--- START OF Dataset records ---

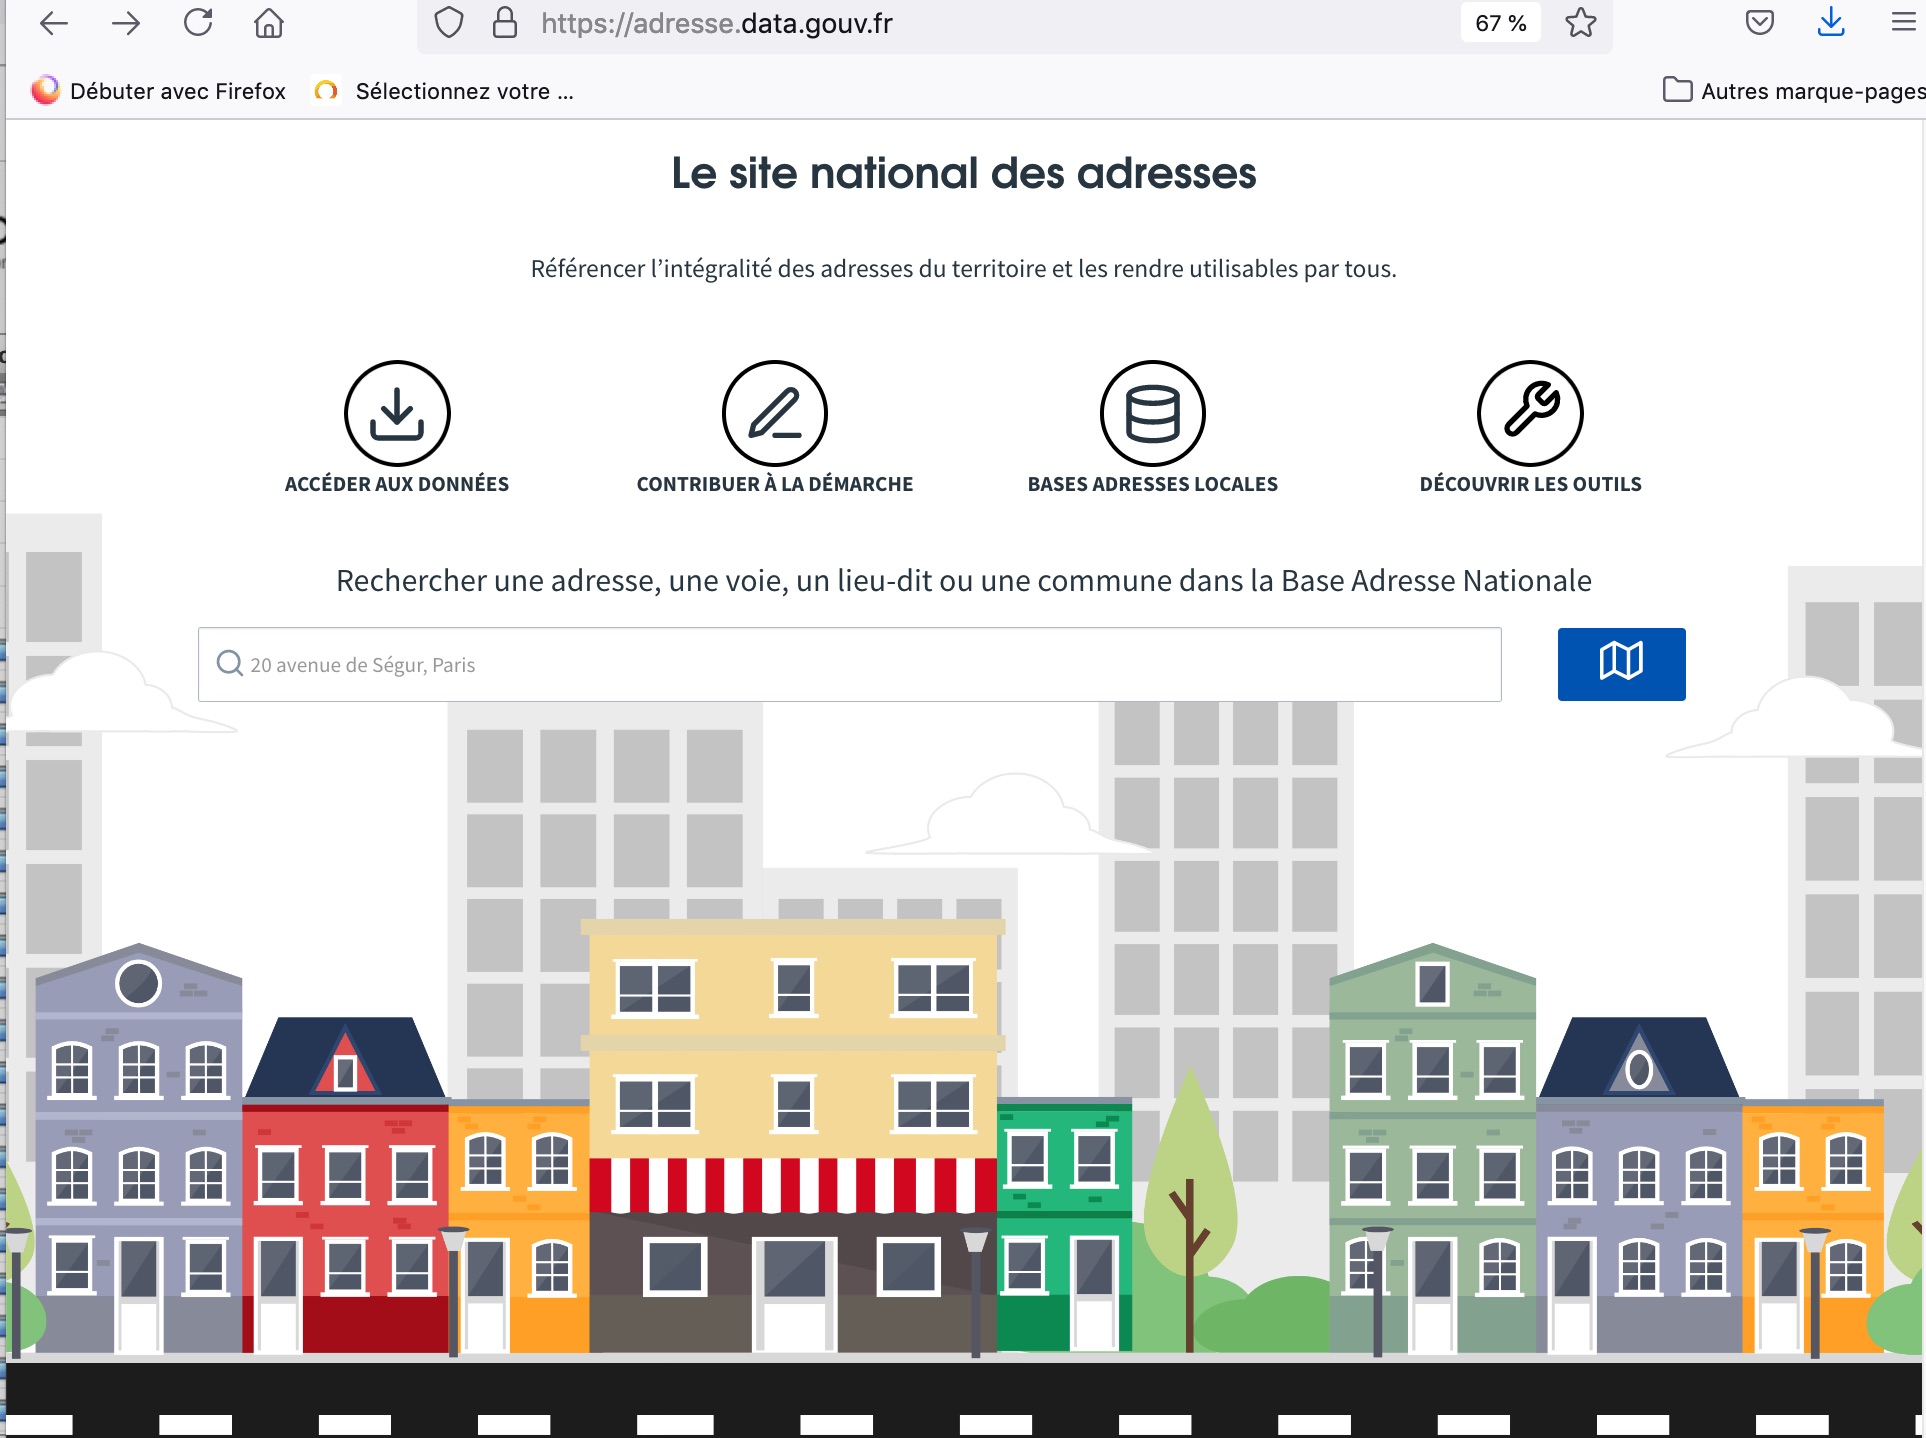
Task: Click the download icon above Accéder aux données
Action: (397, 413)
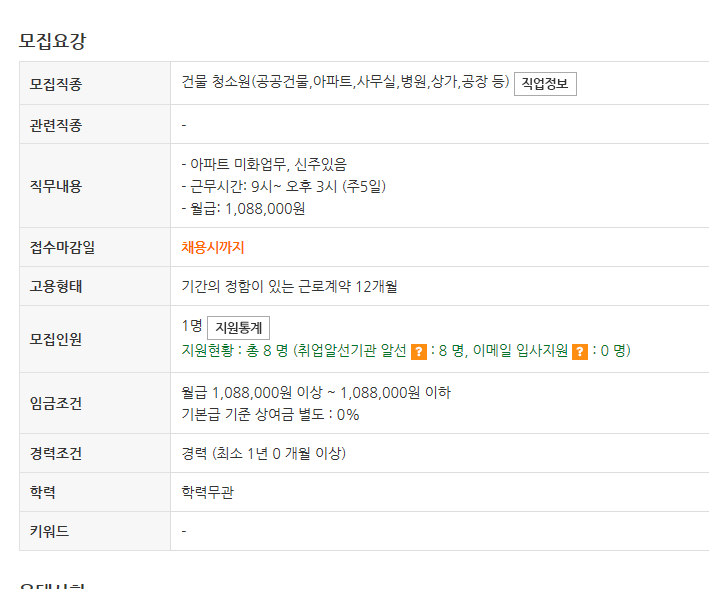Screen dimensions: 717x589
Task: Click the 모집직종 row label
Action: coord(56,84)
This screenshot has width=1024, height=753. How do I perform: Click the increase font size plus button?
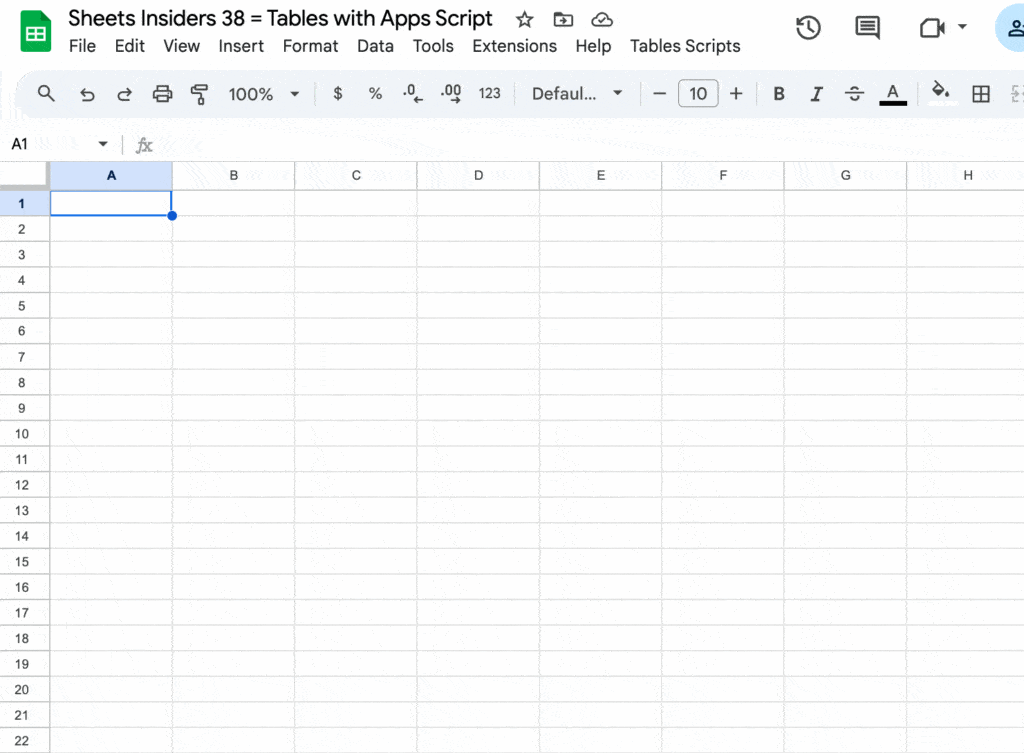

--- END OF Dataset records ---

◆ Goal
Report every line of the records that contains the word "Click", copying each line in full.

◆ Task solution
Task: Click the download icon above Accéder aux données
Task: Click the 모집직종 row label
This screenshot has width=1024, height=753. How do I perform: Click the increase font size plus button?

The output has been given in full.